**Problem to solve:**
In the picking-station text below, condense the paragraph beginning "It can be seen from the statistical data" into a short bulleted list that keeps its main facts.

**Text shown:**
## START

6.3.2. Picking Station Quantity Factor Analysis

Calculate the average value of the experimental index according to the value of WQ for the experimental data in Table 5; the results are shown in

Table 8. Calculate the average value of AROS in Table 5 according to WQ.

WQ	MADPSO	TPPM	RMFSOM	MADPSO/TPPM	MADPSO/RMFSOM
	AROS	AROS	AROS
2	416.16	1143.1	478.23	63.59%	12.98%
3	384.75	1202.72	426.09	68.01%	9.70%
4	367.43	1221.95	410.55	69.93%	10.50%

.

It can be seen from the statistical data in the above table that with the increase in the number of picking stations, the AROS indicators of MADPSO and RMFSOM show a downward trend. This means that through MADPSO, the advantages of parallel picking in SACOP problems can be fully utilized, making parallel picking mode with multiple picking stations more energy efficient and operation efficient compared to single picking assembly line mode. On the contrary, the AROS indicator of TPPM will increase with the increase in WQ. This shows that under the premise of adopting scientific optimization methods, the layout of more picking stations, within limits, in the warehouse will help to reduce costs and increase efficiency. For TPPM, due to the lack of scheduling and control over AGVs during the picking process, arranging more picking stations is more likely to call unnecessary AGV resources, causing mutual interference and conflicts, thereby reducing overall efficiency and increasing energy consumption.

## END

**Raw data:**
## START

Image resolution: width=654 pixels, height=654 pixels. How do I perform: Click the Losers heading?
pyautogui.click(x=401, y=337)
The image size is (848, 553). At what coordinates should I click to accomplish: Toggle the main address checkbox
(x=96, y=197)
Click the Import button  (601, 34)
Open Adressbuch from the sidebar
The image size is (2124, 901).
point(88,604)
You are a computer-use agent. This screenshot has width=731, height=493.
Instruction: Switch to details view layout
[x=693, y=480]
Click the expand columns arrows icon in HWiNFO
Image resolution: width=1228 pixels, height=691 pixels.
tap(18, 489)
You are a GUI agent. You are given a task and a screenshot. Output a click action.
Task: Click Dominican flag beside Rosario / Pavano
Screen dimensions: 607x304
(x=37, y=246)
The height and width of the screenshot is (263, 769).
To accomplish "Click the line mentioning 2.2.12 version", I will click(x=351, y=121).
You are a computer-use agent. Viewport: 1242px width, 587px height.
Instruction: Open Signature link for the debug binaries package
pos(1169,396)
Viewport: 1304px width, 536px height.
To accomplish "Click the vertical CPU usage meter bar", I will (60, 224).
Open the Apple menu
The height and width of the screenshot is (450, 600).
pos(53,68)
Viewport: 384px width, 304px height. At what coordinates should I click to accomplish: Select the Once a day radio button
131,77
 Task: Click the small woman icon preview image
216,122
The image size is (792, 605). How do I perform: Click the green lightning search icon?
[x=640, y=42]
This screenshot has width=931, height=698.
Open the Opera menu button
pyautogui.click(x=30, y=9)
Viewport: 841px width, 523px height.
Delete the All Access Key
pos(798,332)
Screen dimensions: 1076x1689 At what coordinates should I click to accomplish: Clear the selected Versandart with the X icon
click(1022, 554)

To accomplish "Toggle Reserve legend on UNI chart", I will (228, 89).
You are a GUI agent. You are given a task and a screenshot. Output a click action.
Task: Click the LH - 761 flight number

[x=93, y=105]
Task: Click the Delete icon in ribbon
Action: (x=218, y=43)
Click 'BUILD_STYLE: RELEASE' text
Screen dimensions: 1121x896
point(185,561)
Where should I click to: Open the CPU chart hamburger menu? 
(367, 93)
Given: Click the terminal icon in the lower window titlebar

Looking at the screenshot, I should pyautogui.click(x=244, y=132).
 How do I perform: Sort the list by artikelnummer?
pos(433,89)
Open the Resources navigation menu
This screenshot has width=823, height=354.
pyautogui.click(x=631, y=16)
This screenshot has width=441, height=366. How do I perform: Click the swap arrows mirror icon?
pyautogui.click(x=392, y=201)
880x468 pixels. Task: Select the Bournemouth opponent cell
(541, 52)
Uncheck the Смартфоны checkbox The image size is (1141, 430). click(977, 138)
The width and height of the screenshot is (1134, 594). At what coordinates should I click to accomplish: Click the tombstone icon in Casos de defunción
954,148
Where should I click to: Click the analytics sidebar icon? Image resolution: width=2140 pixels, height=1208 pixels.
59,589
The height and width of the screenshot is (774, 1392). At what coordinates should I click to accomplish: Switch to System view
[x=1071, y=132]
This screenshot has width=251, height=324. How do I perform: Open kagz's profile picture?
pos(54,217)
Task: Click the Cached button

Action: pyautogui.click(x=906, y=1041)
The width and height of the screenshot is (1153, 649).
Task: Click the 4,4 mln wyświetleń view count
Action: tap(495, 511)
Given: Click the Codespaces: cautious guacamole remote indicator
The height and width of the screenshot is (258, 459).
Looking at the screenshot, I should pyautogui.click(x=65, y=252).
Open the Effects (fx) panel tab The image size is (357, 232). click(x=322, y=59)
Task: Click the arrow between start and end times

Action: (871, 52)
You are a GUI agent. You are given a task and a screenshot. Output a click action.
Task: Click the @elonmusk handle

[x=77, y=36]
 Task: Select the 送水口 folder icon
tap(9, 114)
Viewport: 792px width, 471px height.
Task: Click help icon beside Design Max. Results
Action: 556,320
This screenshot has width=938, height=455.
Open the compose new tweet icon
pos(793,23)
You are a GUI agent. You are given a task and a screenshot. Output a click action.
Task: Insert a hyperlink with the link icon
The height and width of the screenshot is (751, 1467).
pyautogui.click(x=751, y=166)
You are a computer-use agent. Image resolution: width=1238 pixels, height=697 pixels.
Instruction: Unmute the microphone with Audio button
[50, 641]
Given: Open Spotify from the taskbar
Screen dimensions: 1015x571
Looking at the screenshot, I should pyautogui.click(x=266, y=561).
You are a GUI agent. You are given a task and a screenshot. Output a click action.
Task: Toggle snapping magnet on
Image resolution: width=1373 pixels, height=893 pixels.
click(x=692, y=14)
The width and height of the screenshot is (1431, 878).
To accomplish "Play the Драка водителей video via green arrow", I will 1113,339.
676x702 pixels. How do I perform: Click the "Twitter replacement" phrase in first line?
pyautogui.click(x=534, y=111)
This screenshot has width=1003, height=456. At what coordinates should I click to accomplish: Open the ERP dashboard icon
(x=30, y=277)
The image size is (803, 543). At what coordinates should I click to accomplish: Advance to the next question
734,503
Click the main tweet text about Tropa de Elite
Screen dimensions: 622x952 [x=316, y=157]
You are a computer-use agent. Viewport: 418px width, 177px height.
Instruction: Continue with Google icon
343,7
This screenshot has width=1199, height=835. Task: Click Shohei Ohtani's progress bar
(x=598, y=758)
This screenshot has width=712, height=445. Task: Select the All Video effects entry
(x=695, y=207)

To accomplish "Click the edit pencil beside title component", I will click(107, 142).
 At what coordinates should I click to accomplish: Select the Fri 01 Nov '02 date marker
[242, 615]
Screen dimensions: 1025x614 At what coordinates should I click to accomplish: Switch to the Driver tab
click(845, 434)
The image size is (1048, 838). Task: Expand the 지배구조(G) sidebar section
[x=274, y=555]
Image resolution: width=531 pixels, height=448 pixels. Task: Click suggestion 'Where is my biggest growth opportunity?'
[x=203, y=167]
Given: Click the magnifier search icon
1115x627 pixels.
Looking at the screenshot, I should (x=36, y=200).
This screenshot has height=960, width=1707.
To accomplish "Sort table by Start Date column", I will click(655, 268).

## END

**Task response:**
- As the number of picking stations grows, the AROS indicators of MADPSO and RMFSOM trend downward.
- MADPSO makes full use of parallel picking in SACOP problems, so parallel picking with multiple stations is more energy efficient and operationally efficient than a single picking assembly line.
- TPPM's AROS indicator instead rises as WQ increases.
- With scientific optimization methods, adding more picking stations to the warehouse, within limits, helps cut costs and raise efficiency.
- TPPM lacks scheduling and control over AGVs during picking, so more stations tend to call unnecessary AGVs. This causes interference and conflicts, lowers overall efficiency, and raises energy consumption.